Not feeling for sex since having an abortion


October 18, 2016

Dear Pastor,

I have been reading your column for a long time and I have learnt a lot from it.

I am 21 and attending university. I had a boyfriend for two years. We went out camping, and we strayed and found a private place. We had a little sex and rejoined our group before we could be missed.

We didn't use a condom as we didn't have much time, it was just a little quickie. My boyfriend said he would have pulled out.

He lapped me around his waist and when he was discharging he told me he was climaxing, but he could not pull out.

We were hoping that nothing would go wrong, like me getting pregnant. It was like he knew something would go wrong because every day he called me, asking if I saw my period.

My period did not come and I waited two weeks after the date it should have, and nothing happened. I suspected that I got caught. I did a pregnancy test and the news was not good. I knew I was in trouble.

I went to the doctor and the doctor told me that I was pregnant. I did an abortion because I could not carry the baby.


We are young people who others look up to. His father is well known and I don't want any illegitimate child; it would have affected my work at school and my family.

Sometimes when I am alone, I cry. If I had not strayed away from the group, we would not have had unprotected sex because we always used a condom when we had sex.

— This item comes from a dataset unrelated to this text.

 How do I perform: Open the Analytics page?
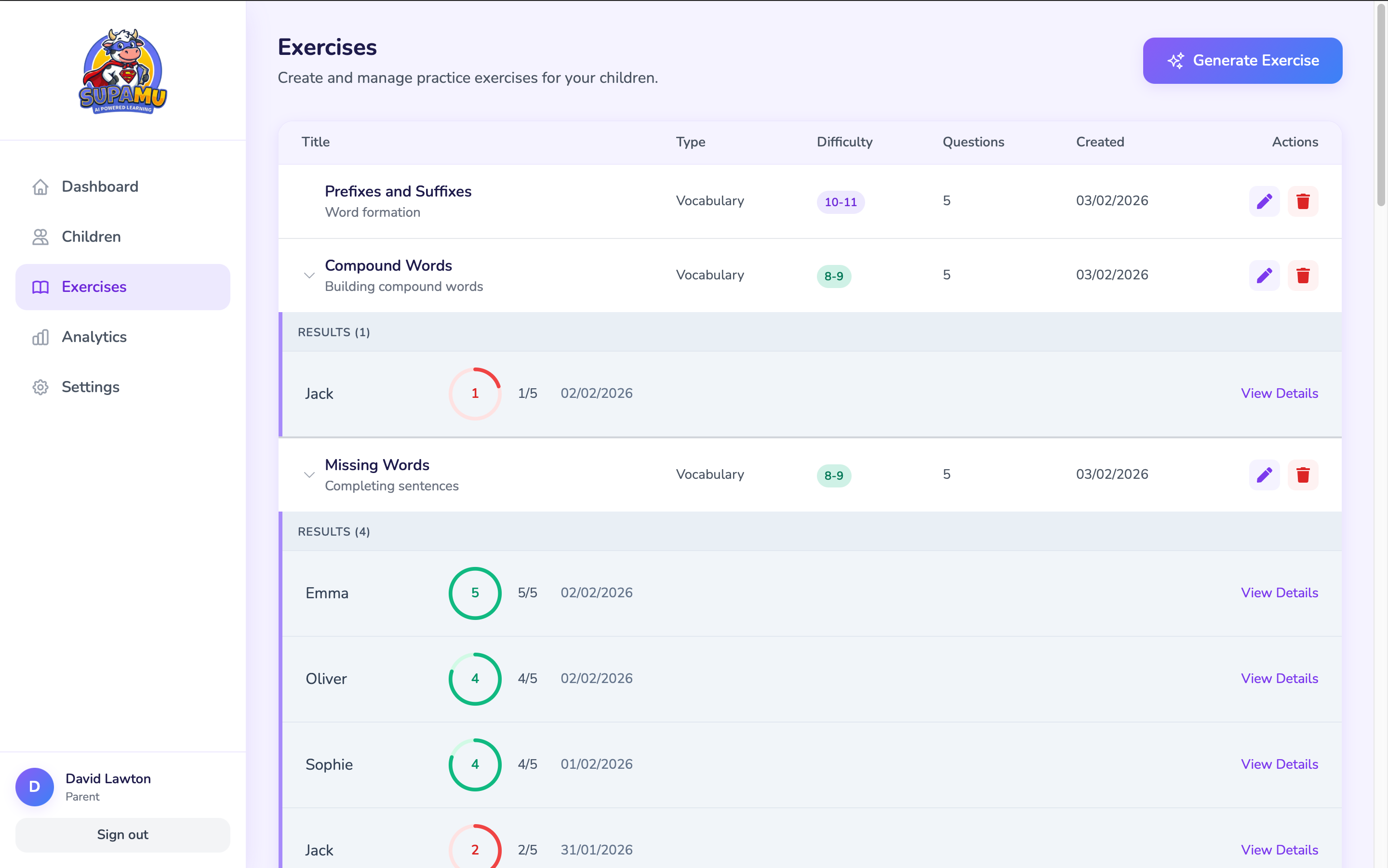93,337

Looking back, I feel so sorry for what I did. Something else is bothering me because it seems that since this has happened, my boyfriend has been talking to another girl.

When I asked him why, he said I am pushing him away. I am not pushing him away, Pastor, but if he hadn't held me in that position while we had sex, I could have pushed him away.

I love my boyfriend. He is a good help to me, but since I had the abortion, we have not had sex. I just can't seem to come to it. He just can't understand.

I feel like he is using my problem as an excuse to go out with another woman. Do you agree with me, Pastor?

C. L.

Dear C.L.,

First of all, I am glad that you are studying at university and I want to wish you well. Try your very best to concentrate on your schoolwork.

I gather from what you have said that doing an abortion has affected you in a negative way. You have to learn to deal with this matter.

You would have to always remember that there is nothing you can do now to bring back the pregnancy.

It does not make any sense to blame the guy or yourself. You did not want to be pregnant; however, your boyfriend and you became very careless.

When you should have stayed with the group at camp, you went off on your own to spend some time with each other.

You knew very well that there was always a big risk in having unprotected sex. Your boyfriend should have also known that the withdrawal method does not always work. It is one of the riskiest methods of birth control.

He convinced you that nothing would go wrong because he would withdraw, but when the time came for him to do so, he couldn't.

Both of you did not exercise caution. You felt that you should have had an abortion, and that is what you did.

Now the thought of having the abortion is tormenting you.

This man is not making it easy for you as you go through the healing process because he is dating another woman. Surely, he should know that by dating another woman he is causing you to fret.


You are still going through the healing process. It is the healing of the body, soul and spirit, so to speak. He should not date another woman if he truly cares about you.

If you believe that there is a future with him, make sure that you are in touch with him every week, but do not allow him to prevent you from passing every subject at school.

Both of you should not ignore each other. If he said that there is nothing intimate between the girl and himself, believe him. Don't accuse him of lying. Although you should not ignore him, put your university work first.